#### DOCUMENT SEGMENT:
Books Magazine

I Feel Bad About My Neck: And Other Thoughts on Being a Woman by Nora Ephron (2006)

By Lizzi @lizzi_thom

I honestly don't know why it's taken me so long to read any of Nora Ephron's books. I adore her movies, particularly When Harry Met Sally, and I'd always heard her books were just as good. Perhaps I was afraid they wouldn't be and my reverence of her script writing would be ruined. But then came my Reading Drought. I had a baby in August last year and subsequently my time to read evaporated. When he was tiny he used to take really long naps during the day, but I was so exhausted that I had to nap too. So no time to read. And even if I'd tried to read, for instance when he was having a feed, I was just too tired. As he's got older his whole routine has changed, but now, at seven months, he is having daytime naps in his cot (which is how I'm able to write this review, actually on my laptop sitting at the table!!), and so I've done a bit of reading then, as well as when he sits and plays next to me, or we watch a bit of TV, or even when he's very slowly eating some cooked carrot.

So anyway, a couple of months ago we had a little outing to Waterstones and I bought some books for the first time in months. The first of these that I read was The Last Wish by Andrzej Sapkowski (reviewed here) as we had recently finished watching The Witcher and I wanted to explore the books. I also bought I Feel Bad About My Neck, finally. I suppose I thought, this is my chance to finally do some proper reading, what do I really want to read? And there was Nora on the shelf.

I Feel Bad About My Neck: And Other Thoughts on Being a Woman by Nora Ephron (2006)

#### MATERIAL:
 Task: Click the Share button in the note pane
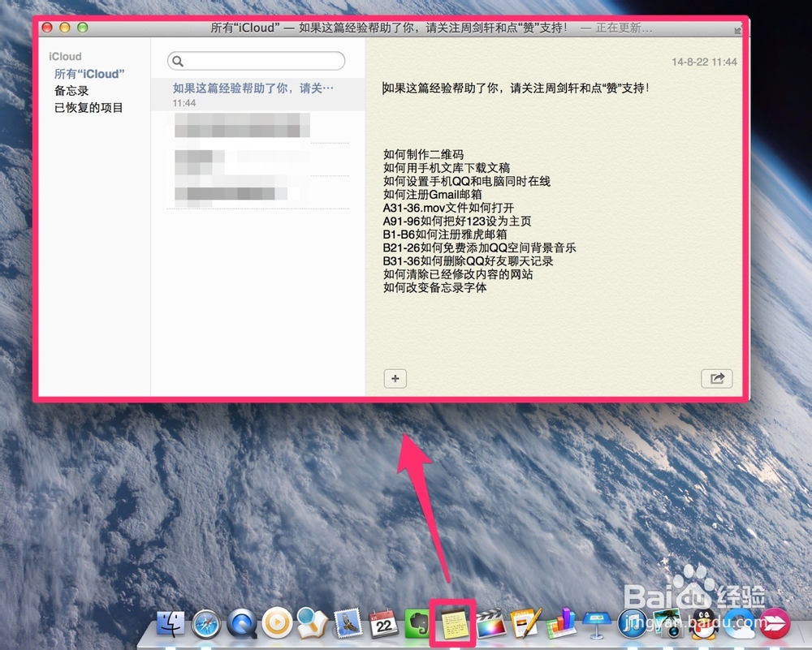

#### EXERCISE TASKS:
a) Answer these questions from the book review, marking each answer (i), (ii), (iii) on its own line.
(i) How old is the writer's baby at the time of writing?
(ii) Which book from the Waterstones trip did the writer read first?
(iii) Which Nora Ephron movie does the writer name as a particular favorite?
b) Summarize the book review in two sentences.
c) Repeat a passage of the book review word for word: begin at the words "So anyway, a" and stop after the words "on the shelf.".

#### EXPECTED RESULTS:
a)
(i) Seven months.
(ii) The Last Wish by Andrzej Sapkowski.
(iii) When Harry Met Sally.

b) The writer loves Nora Ephron's movies but had never read her books, and after having a baby in August went through a "Reading Drought" with no time or energy to read. A couple of months ago, on a trip to Waterstones, the writer bought books for the first time in months, first reading The Last Wish and finally picking up I Feel Bad About My Neck.

c)
So anyway, a couple of months ago we had a little outing to Waterstones and I bought some books for the first time in months. The first of these that I read was The Last Wish by Andrzej Sapkowski (reviewed here) as we had recently finished watching The Witcher and I wanted to explore the books. I also bought I Feel Bad About My Neck, finally. I suppose I thought, this is my chance to finally do some proper reading, what do I really want to read? And there was Nora on the shelf.